Data section:
───

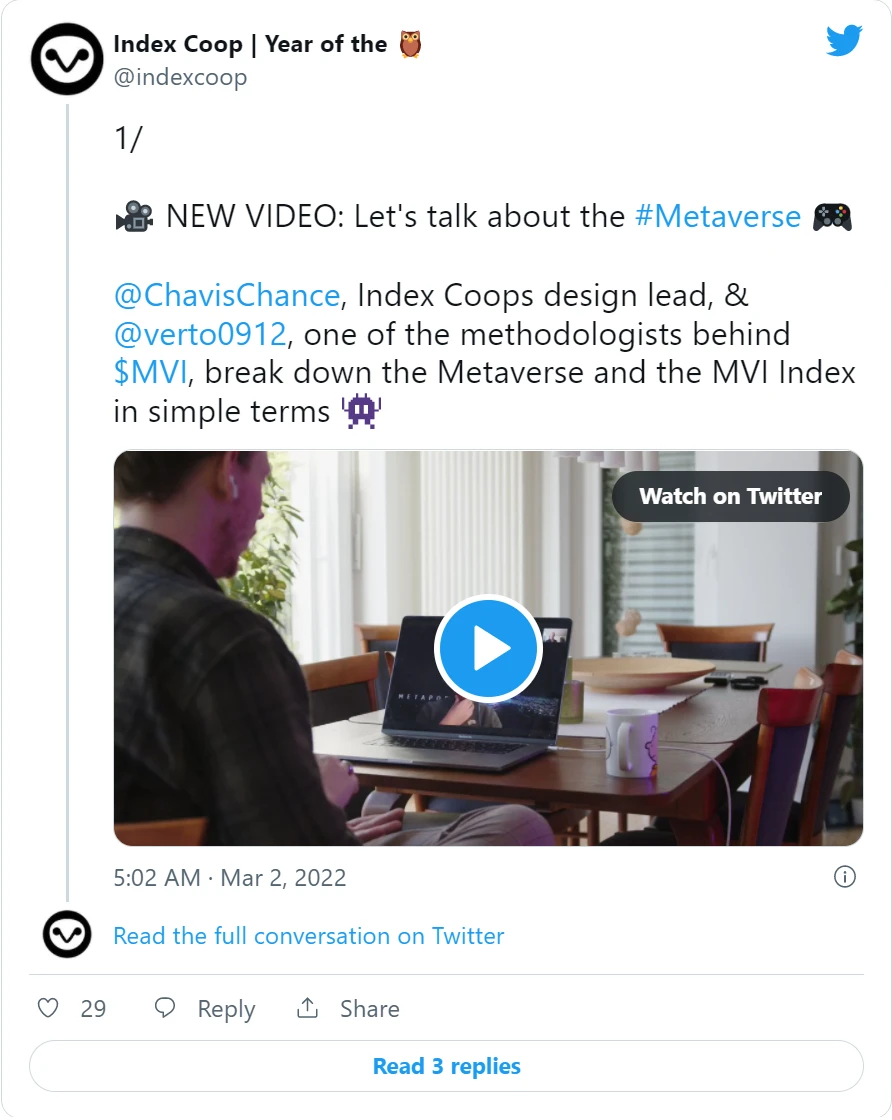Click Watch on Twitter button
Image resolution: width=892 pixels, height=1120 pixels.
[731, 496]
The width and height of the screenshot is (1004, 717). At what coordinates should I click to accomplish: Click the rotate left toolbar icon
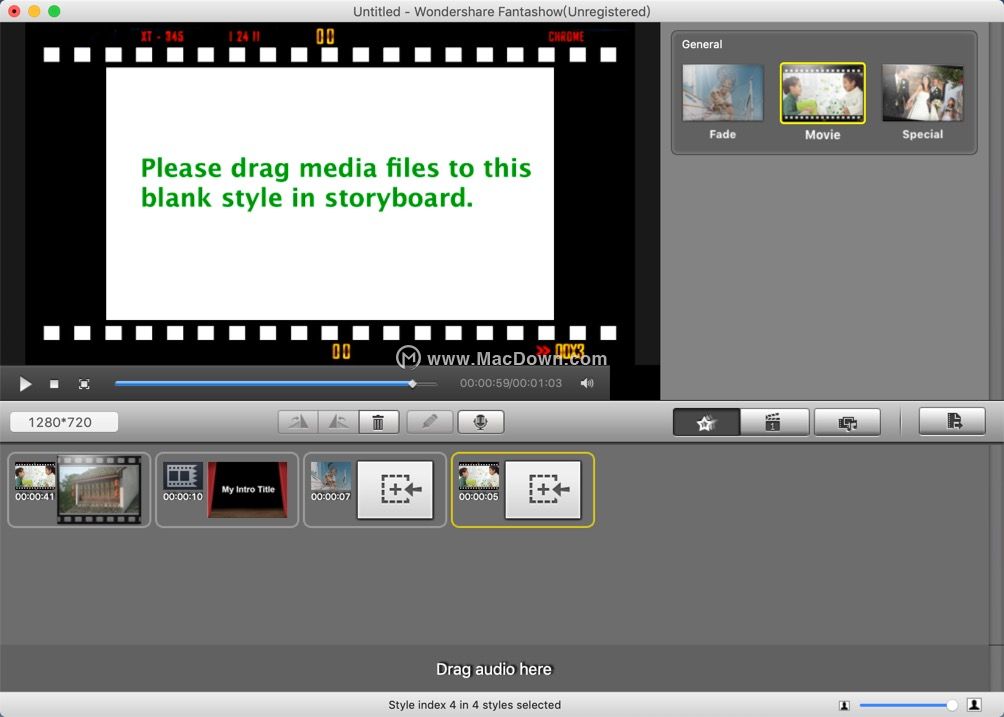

───

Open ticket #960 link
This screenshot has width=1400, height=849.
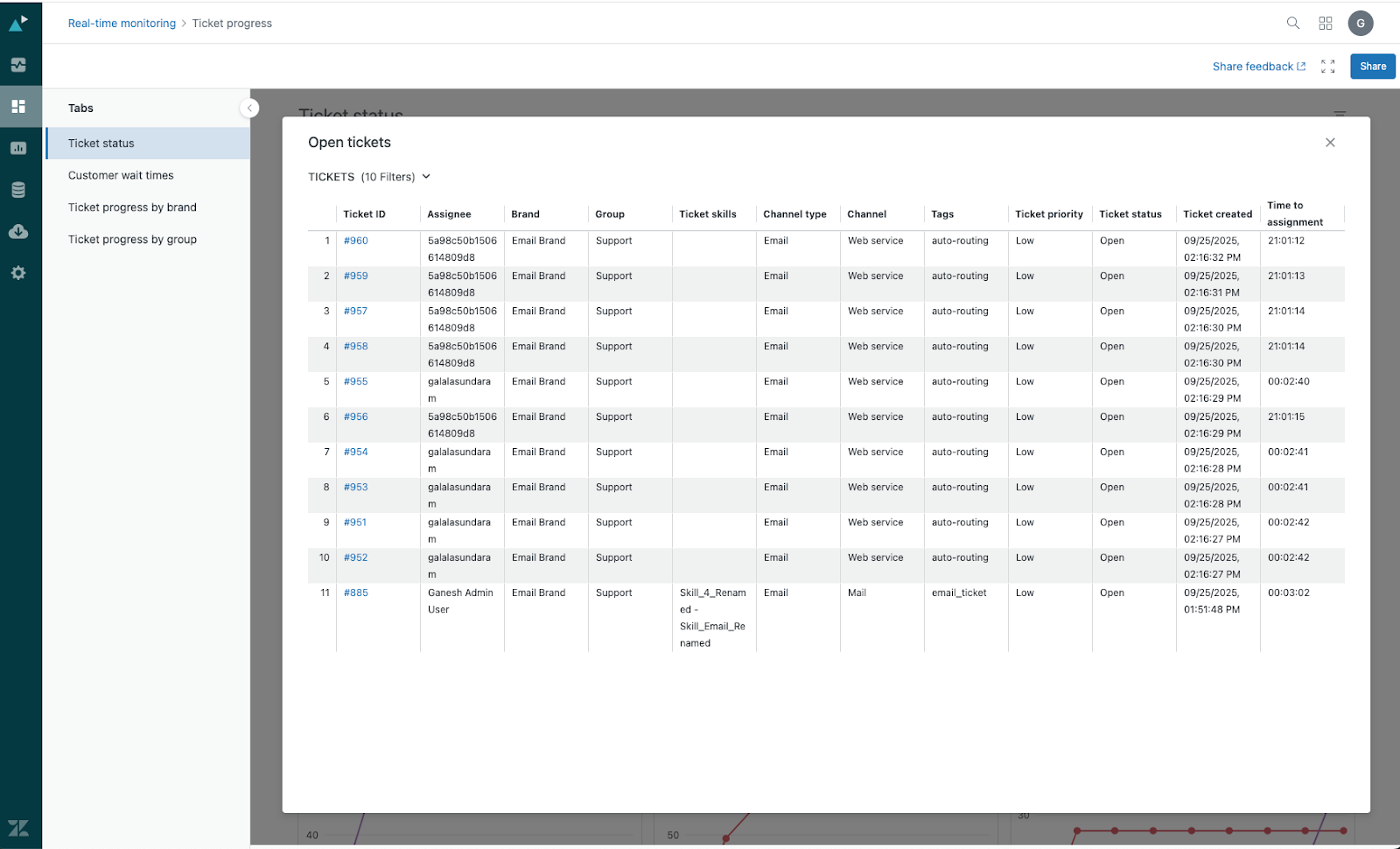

───

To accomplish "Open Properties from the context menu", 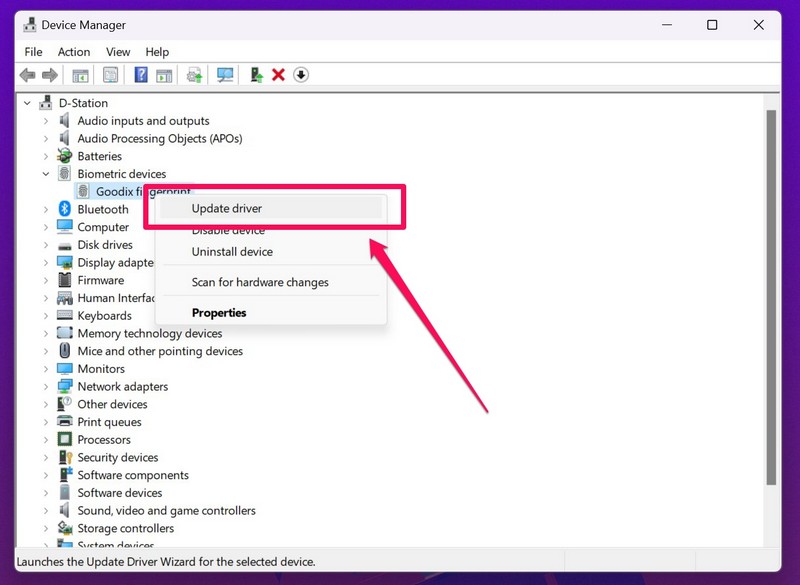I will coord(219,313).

───

Work instructions: Count every line of the entries that holds the string "screenshot". Please answer with the count alone.

Solution to this exercise: 2